Liquefied natural gas (LNG) prices in the Eastern Mediterranean are declining significantly, driven by low demand and an oversupply in the market. Recent estimates from S&P Global Commodity Insights indicate that December LNG prices in the region have dropped to $13.728 per million British thermal units (MMBtu). This price represents a 13-cent differential compared to the Dutch TTF hub, a rare situation that benefits Europe. The decline reflects a decrease in the usual price premiums for LNG, as demand in the region has weakened under current market conditions.
This decline is largely due to the high gas reserves in various European countries, including Italy and Croatia. According to the latest Aggregated Gas Storage Inventory data, Italy’s storage is at 98.16%, while Croatia’s is at 91.10%. These levels are similar to those recorded last year. High storage capacity reduces the need for additional LNG shipments, further driving down prices in the region.

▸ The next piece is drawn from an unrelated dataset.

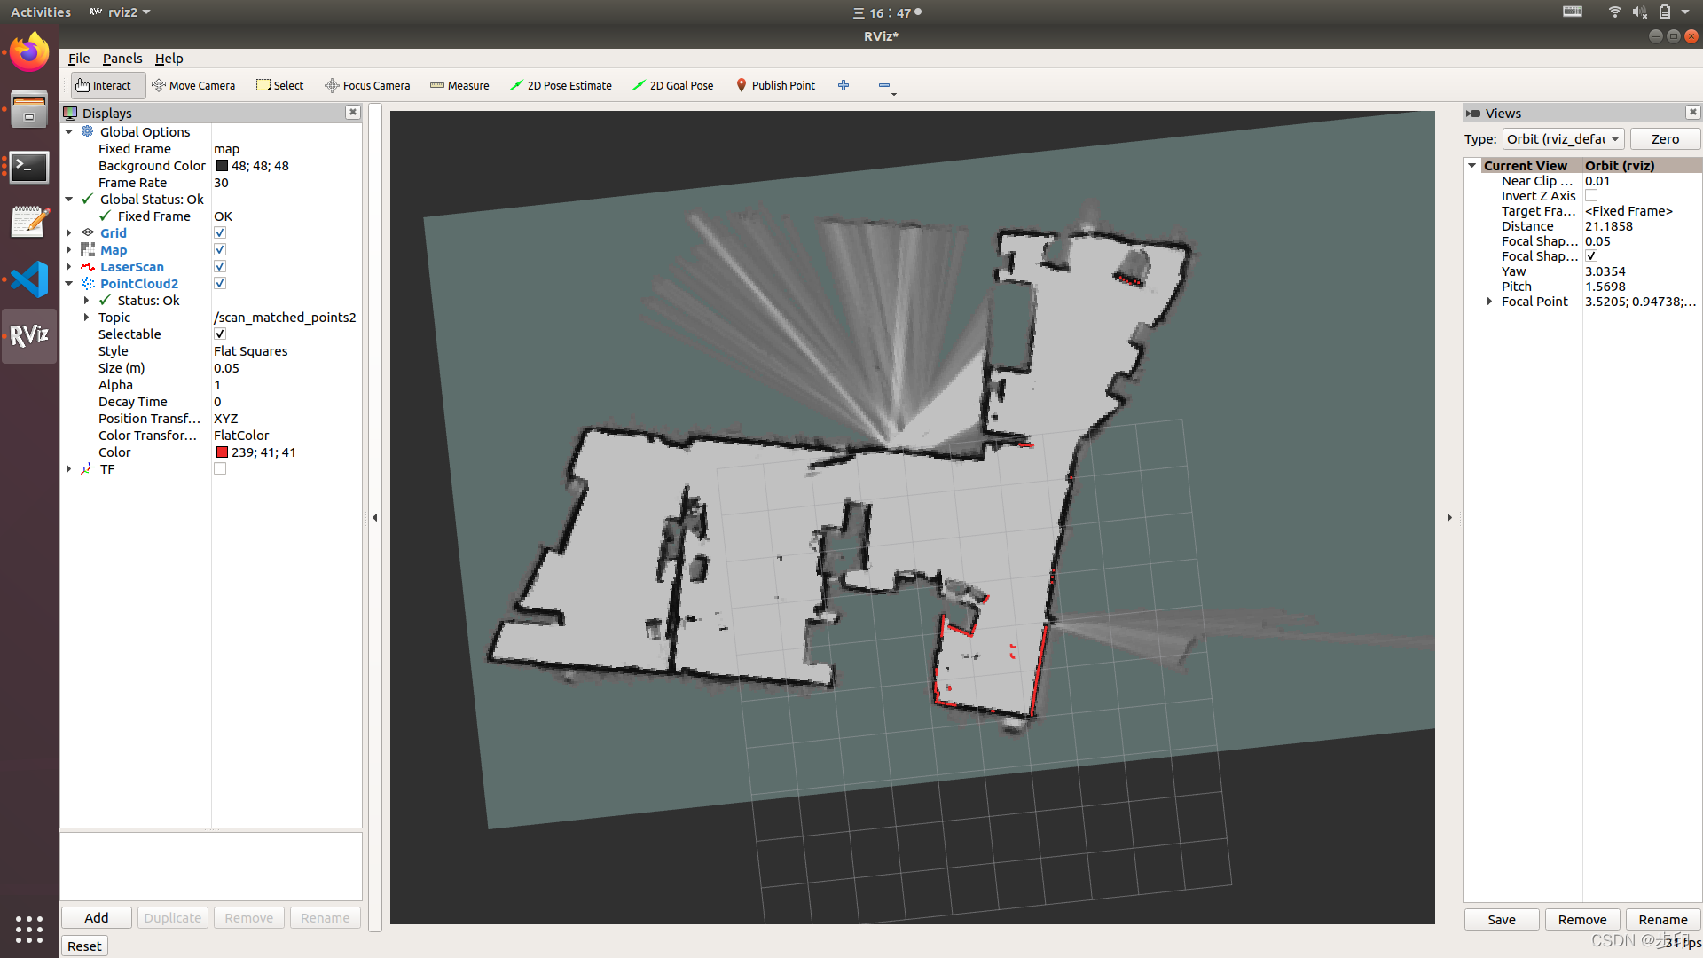
Task: Open the Panels menu
Action: (x=121, y=58)
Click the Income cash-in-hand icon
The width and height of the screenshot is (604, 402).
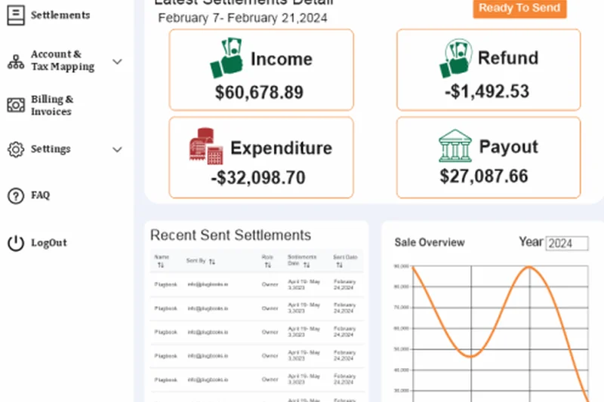227,59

Weak Demand and Reduced Shipping Costs
In addition to low demand, lower shipping costs to the Eastern Mediterranean are contributing to the price drop. Some suppliers with extra shipping capacity are offering discounted cargoes for December, which lowers regional price premiums compared to major European gas hubs. This trend is amplified by mild weather, which lessens heating needs and, consequently, the demand for natural gas.
For instance, prices at Italy’s PSV (Punto di Scambio Virtuale) hub have also decreased compared to Europe’s key hubs. This change narrows the usual price spread and indicates a shift in buyer interest from LNG to more cost-effective pipeline options.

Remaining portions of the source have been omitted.